Our heroes are Elliot Moore ( Mark Wahlberg), an amiable high-school science teacher, and his endearingly spacey young wife, Alma (Zooey Deschanel). Also on hand are a teacher colleague, Julian ( John Leguizamo, in a strongly sketched performance), and his quiet 8-year-old, Jess (Ashlyn Sanchez). They're an appealing foursome who drive the action as they flee their homes and try to keep their wits.
Shyamalan ("The Sixth Sense," "Signs") knows how to create an atmosphere of fear, but his approach here is unusual. His camera seems detached, almost glum, yet his townsfolk are colorful oddballs of an almost Lynchian caliber. Some are quite funny, like the farmer who noshes on a hot dog during a crisis, while others are downright ghastly (Broadway veteran Betty Buckley plays a memorable madwoman). The extra layer of surreality is entertaining, but it keeps the frights from feeling real.

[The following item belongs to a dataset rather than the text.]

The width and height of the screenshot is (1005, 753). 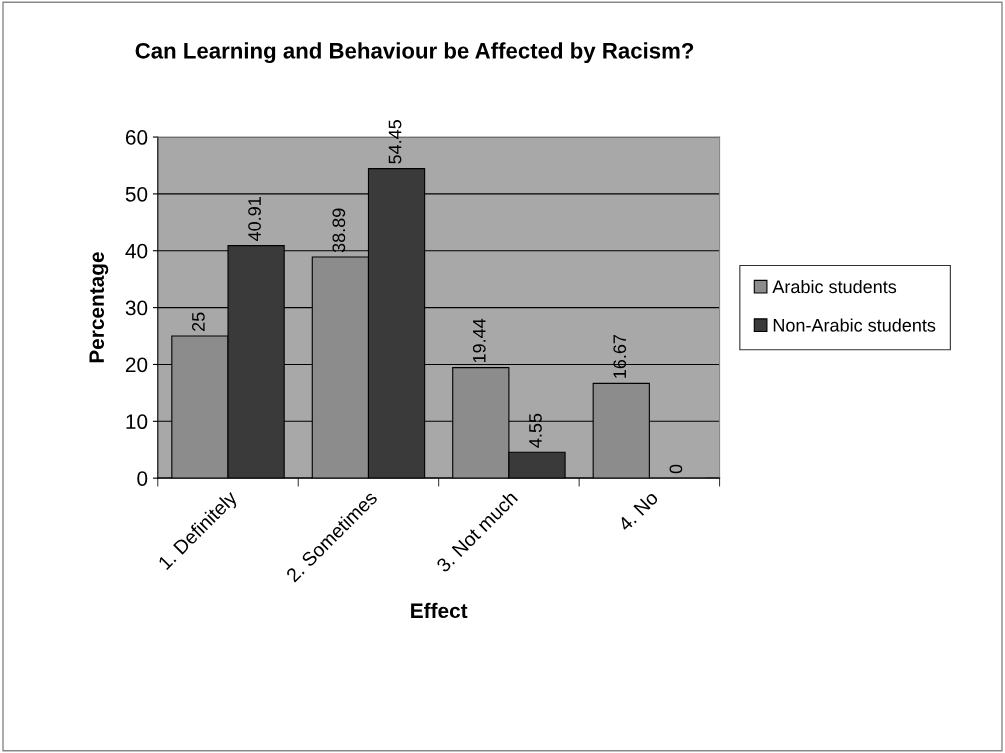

Is that the film's point? At times it borders on metaphor, with shades of 9/11 (a shower of plummeting bodies) and a blatant ecological theme. But it never quite jells. "The Happening" wants to scare us without providing a cause - a trick only Hitchcock has managed.
PLOT A wave of suicides inexplicably plagues the Northeast. (R)
CAST Mark Wahlberg, Zooey Deschanel, John Leguizamo
LENGTH 1:39
PLAYING AT Area theaters
BOTTOM LINE M. Night Shyamalan mixes "The Birds" with "War of the Worlds," but the premise is too thin to deliver any real chills.